Kegiatan tersebut dilaksanakan Kasubnit 1 Keamanan dan Keselamatan (Kamsel) Satlantas Polresta Tanjungpinang Aiptu Zulkifli Zaina.
Ia didampingi sejumlah personel Unit Kamsel, yakni Aipda Yuli Rafita, Brigpol Noza Atmaja, Brigpol Eka Suci Amelia, dan Bripda Putri Rahmawati.
Selama kegiatan berlangsung, siswa mengikuti sosialisasi bersama para guru. Program itu ditutup setelah seluruh rangkaian edukasi selesai dilaksanakan dalam keadaan aman dan lancar.

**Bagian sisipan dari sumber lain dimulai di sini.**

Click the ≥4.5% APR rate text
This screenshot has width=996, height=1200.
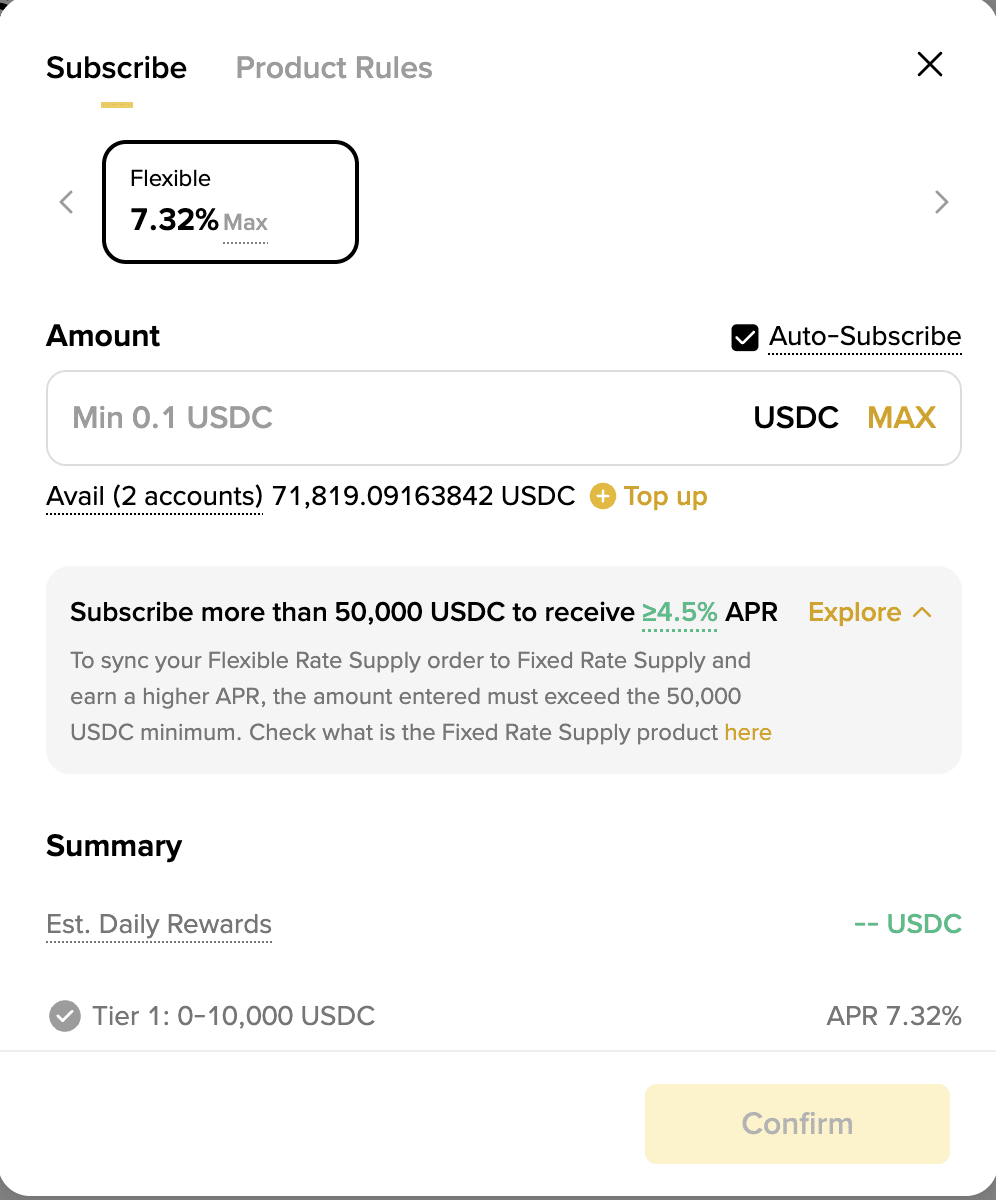point(680,612)
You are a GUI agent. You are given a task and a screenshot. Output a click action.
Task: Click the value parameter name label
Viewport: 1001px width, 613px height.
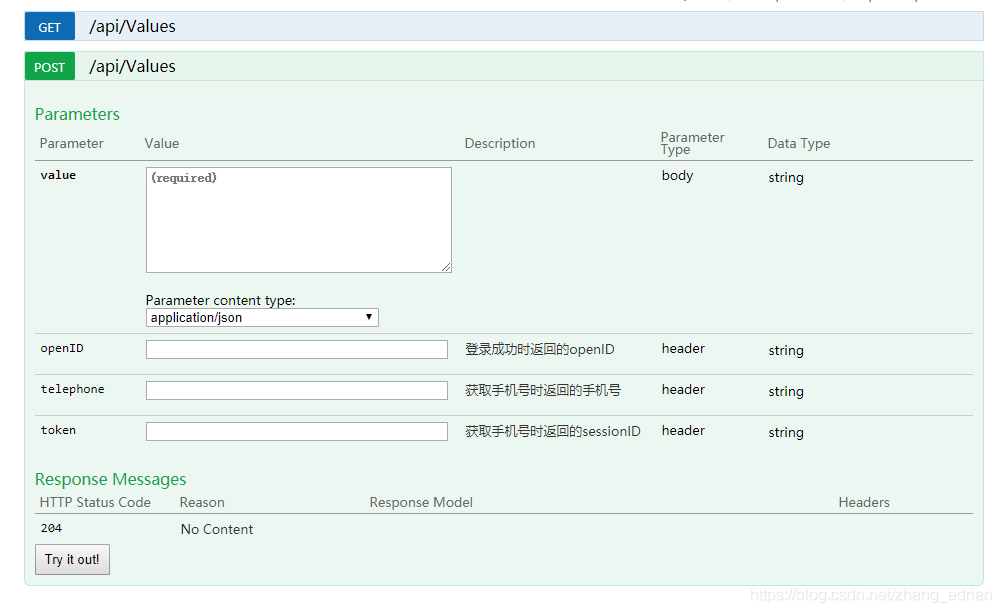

Satlantas Polresta Tanjungpinang berharap kegiatan serupa dapat membantu meningkatkan budaya tertib berlalu lintas di kalangan pelajar. Pendidikan keselamatan yang dimulai sejak usia dini juga diharapkan menjadi salah satu langkah pencegahan untuk menekan risiko kecelakaan lalu lintas.
Melalui kolaborasi kepolisian, sekolah, guru, dan orangtua, kesadaran mengenai keselamatan di jalan diharapkan tidak berhenti pada kegiatan sosialisasi. Nilai-nilai tersebut perlu diterapkan secara konsisten agar tumbuh menjadi kebiasaan dalam kehidupan sehari-hari.